What is needed: Read through the listing below, and copy every line where the string "header" appears.

== Material for the task

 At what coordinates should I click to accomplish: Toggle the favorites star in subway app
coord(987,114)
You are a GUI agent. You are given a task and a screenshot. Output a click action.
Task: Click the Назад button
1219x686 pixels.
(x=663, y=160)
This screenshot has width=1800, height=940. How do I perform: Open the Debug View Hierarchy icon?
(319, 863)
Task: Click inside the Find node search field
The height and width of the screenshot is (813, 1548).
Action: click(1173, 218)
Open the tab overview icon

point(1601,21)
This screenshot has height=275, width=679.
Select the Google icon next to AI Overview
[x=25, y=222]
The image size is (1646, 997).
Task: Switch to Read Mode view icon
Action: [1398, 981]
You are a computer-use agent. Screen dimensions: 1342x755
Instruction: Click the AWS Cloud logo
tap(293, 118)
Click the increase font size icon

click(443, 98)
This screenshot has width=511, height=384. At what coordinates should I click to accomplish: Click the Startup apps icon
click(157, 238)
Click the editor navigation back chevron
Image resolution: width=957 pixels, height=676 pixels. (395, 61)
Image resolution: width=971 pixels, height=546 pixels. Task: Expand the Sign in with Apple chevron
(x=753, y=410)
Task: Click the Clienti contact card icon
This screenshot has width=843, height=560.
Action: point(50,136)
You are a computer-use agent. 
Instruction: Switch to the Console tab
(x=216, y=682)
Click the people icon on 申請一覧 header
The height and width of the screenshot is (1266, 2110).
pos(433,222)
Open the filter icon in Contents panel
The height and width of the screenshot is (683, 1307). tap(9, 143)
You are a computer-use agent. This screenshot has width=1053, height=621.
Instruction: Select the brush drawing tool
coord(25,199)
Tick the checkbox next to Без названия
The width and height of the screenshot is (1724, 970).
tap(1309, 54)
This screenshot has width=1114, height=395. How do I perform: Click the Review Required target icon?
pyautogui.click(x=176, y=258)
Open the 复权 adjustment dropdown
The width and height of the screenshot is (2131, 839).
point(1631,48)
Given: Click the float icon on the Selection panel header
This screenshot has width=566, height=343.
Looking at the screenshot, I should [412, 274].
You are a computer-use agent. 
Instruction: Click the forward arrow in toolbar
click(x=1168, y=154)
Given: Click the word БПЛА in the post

====

Reply to the exercise:
Click the people icon on 申請一覧 header
Given: Click the float icon on the Selection panel header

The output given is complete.